"Dalam beberapa hari, semua cadangan air tanah kosong, dan desa tidak dapat mengganti air yang hilang karena kelangkaan hujan. Hal ini menyebabkan ketidakseimbangan pada kerak bumi, yang menyebabkan serangkaian retakan yang menyebar ke seluruh desa," kenang Al-Mawkaa.
Ahli geologi Mubarak Al-Salamah, seorang pakar pariwisata gurun dan lingkungan, mengatakan desa Tabah menjadi menarik bagi wisatawan dari dalam dan luar Kerajaan. Saat itu (1983), pemerintah mengirimkan tim dari Kementerian Dalam Negeri, Pertanian dan Air, Kementerian Perminyakan dan Sumber Daya Mineral, serta Kementerian Perkotaan dan Desa.
"Saya adalah anggota tim itu, yang membuat rekomendasi setelah memeriksa retakan, sambungan, dan belahan.
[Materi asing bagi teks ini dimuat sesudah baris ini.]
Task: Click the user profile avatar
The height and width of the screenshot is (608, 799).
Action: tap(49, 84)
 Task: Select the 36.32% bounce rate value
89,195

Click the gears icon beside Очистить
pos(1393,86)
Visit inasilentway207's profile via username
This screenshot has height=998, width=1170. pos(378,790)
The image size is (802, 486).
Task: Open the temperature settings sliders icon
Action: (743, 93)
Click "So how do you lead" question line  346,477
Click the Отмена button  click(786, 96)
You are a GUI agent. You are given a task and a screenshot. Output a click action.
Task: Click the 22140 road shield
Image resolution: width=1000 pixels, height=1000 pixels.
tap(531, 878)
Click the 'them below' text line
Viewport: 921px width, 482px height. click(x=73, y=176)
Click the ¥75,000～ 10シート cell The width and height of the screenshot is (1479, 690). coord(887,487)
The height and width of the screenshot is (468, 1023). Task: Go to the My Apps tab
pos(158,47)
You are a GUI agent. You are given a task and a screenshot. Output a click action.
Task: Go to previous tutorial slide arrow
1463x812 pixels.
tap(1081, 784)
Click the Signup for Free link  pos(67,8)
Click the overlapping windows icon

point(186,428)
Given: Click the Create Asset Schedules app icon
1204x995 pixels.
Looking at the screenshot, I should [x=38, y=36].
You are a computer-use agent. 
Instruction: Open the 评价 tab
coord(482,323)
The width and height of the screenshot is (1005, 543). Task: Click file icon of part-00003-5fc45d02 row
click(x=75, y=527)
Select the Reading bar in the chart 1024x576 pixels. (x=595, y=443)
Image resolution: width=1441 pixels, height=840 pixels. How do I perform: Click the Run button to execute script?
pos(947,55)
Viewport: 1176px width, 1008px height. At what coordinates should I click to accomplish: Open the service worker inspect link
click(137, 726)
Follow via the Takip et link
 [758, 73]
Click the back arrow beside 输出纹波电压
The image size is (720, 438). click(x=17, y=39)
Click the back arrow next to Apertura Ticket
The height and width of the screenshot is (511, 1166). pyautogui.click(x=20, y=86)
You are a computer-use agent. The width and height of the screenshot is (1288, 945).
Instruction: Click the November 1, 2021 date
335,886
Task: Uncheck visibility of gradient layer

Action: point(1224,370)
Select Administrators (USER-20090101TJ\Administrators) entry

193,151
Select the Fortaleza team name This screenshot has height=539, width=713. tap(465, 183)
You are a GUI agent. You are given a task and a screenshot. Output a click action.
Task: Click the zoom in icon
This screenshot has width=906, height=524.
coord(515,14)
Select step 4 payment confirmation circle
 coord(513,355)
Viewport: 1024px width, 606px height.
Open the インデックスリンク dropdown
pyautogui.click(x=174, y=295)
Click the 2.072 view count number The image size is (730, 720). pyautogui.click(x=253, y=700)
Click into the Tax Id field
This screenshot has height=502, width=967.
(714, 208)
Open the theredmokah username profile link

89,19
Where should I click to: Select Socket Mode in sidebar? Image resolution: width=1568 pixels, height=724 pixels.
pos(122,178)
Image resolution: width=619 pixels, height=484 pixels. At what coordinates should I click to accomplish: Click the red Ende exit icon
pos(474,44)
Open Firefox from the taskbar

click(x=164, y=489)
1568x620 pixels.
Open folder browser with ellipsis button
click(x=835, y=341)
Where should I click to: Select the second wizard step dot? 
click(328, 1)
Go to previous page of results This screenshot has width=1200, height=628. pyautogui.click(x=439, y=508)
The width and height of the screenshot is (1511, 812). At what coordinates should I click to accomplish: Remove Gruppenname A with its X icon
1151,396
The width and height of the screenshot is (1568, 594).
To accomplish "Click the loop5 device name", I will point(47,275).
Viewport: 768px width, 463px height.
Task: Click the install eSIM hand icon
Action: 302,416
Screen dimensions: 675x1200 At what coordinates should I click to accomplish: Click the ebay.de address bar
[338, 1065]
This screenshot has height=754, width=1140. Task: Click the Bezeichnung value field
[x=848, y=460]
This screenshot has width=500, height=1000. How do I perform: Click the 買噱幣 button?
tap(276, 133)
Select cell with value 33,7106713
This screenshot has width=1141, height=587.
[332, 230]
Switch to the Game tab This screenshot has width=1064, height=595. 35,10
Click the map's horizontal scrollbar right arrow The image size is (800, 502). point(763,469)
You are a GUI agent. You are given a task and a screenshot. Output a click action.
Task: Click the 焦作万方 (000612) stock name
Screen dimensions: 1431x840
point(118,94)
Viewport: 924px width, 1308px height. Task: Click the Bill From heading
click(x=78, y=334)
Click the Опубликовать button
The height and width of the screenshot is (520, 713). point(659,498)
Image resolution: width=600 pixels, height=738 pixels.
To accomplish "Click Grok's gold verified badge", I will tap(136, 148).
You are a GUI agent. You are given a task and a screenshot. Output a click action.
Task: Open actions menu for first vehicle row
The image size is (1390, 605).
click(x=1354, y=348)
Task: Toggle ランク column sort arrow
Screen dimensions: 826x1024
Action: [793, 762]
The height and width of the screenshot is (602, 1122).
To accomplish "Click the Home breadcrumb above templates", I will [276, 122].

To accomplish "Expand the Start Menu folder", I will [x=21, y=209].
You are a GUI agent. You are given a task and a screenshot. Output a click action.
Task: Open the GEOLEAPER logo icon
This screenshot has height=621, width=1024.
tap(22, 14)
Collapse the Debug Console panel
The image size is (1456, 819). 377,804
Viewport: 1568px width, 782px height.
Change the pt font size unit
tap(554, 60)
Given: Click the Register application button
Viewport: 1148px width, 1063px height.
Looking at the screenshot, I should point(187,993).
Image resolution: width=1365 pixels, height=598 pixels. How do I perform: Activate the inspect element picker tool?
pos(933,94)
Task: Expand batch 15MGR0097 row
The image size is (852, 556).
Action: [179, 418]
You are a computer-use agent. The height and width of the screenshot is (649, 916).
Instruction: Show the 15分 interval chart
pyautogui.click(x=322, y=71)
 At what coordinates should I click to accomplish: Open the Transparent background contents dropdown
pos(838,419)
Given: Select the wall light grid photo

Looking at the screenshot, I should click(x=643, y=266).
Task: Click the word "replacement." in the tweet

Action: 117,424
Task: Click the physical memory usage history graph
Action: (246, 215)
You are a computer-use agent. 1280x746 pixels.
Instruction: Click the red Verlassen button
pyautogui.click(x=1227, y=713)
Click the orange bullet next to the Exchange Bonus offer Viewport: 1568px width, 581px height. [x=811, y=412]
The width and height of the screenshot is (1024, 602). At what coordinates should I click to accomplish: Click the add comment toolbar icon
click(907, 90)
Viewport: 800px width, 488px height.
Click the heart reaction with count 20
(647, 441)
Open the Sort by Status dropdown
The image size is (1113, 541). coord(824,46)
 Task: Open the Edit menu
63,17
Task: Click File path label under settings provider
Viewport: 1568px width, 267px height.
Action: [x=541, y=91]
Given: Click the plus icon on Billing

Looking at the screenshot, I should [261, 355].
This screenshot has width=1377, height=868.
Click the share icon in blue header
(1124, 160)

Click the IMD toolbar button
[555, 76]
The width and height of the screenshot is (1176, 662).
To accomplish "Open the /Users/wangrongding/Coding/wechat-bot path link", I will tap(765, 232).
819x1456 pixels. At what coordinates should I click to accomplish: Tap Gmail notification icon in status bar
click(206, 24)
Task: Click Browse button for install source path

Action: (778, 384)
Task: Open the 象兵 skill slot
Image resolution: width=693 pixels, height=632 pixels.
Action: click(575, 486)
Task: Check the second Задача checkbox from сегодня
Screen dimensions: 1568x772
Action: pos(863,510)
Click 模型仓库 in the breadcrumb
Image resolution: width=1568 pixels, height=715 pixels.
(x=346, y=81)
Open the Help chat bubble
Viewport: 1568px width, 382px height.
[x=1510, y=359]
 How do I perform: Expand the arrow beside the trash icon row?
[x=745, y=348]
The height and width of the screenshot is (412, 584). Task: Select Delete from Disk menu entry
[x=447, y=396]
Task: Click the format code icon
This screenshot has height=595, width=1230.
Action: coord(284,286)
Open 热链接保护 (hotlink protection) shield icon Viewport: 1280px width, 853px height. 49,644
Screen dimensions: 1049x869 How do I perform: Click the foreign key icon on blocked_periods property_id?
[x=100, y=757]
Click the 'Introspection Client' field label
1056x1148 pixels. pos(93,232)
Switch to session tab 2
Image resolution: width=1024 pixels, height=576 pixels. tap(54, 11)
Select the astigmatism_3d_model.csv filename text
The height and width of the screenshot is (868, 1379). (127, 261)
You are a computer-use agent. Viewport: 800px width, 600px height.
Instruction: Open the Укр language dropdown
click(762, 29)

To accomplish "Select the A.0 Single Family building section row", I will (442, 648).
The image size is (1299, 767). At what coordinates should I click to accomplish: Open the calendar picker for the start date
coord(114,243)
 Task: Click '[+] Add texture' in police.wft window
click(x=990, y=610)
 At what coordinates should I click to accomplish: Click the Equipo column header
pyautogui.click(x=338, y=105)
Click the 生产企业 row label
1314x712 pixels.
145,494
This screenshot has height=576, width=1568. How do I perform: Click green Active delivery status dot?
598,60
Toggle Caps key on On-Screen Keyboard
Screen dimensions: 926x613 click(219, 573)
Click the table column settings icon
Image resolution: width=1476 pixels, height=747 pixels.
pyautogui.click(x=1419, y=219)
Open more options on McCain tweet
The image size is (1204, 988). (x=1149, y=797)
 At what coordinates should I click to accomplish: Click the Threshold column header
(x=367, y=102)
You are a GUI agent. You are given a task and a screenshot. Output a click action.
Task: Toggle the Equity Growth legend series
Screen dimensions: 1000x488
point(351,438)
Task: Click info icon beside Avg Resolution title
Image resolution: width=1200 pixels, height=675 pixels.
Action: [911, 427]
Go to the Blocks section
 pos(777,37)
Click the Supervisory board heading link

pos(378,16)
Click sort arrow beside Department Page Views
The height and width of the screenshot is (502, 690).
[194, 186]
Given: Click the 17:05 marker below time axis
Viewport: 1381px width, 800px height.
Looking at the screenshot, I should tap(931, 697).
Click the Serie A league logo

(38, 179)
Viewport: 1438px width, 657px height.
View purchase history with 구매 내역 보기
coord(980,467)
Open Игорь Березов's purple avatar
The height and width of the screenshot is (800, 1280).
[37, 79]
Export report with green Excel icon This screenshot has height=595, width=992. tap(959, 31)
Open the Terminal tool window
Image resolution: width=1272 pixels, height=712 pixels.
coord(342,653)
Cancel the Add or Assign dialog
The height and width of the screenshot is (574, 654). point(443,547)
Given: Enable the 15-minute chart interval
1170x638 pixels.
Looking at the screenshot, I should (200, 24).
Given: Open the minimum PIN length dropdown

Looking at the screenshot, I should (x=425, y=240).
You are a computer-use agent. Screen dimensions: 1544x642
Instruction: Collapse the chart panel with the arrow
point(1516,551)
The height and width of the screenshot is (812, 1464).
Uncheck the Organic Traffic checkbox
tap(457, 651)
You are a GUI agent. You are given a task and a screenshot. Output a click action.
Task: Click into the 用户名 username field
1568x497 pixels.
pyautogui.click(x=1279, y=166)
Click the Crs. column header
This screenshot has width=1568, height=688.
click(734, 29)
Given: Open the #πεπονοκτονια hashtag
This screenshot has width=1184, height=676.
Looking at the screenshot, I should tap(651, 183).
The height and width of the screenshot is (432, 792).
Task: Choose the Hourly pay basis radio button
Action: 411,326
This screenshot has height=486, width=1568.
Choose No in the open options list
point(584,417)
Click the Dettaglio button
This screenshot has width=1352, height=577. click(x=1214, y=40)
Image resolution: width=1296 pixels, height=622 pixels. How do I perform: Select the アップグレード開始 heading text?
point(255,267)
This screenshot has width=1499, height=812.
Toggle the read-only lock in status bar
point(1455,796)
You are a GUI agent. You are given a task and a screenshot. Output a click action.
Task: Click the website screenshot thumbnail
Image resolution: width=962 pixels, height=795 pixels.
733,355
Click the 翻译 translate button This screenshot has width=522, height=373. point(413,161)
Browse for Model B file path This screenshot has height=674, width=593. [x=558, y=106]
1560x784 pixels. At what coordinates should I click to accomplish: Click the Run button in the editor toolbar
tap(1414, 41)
Rekomendasi ini mendorong pemerintah memindahkan warga ke luar kawah dan memberi mereka rumah baru," ujarnya.
Penurunan tanah yang disertai retakan dan celah (belahan) menyebabkan berkembangnya rekahan yang membentang dalam jarak yang jauh di sepanjang kawah. Menurut Al-Salamah, rekahan itu memiliki diameter sekitar dua kilometer di beberapa titik.
"Dengan ini, gunung berapi yang berbentuk kerucut berubah menjadi bentuk corong, dan karena sistem drainase dibatasi, air hujan dikumpulkan di dalam kawah dan membentuk reservoir air tanah," lanjutnya.
Ia lantas menjelaskan kondisi yang mengarah pada evakuasi desa. Al-Salamah mengatakan, dahulu desa itu tidak terpengaruh oleh ketidakseimbangan konsumsi air.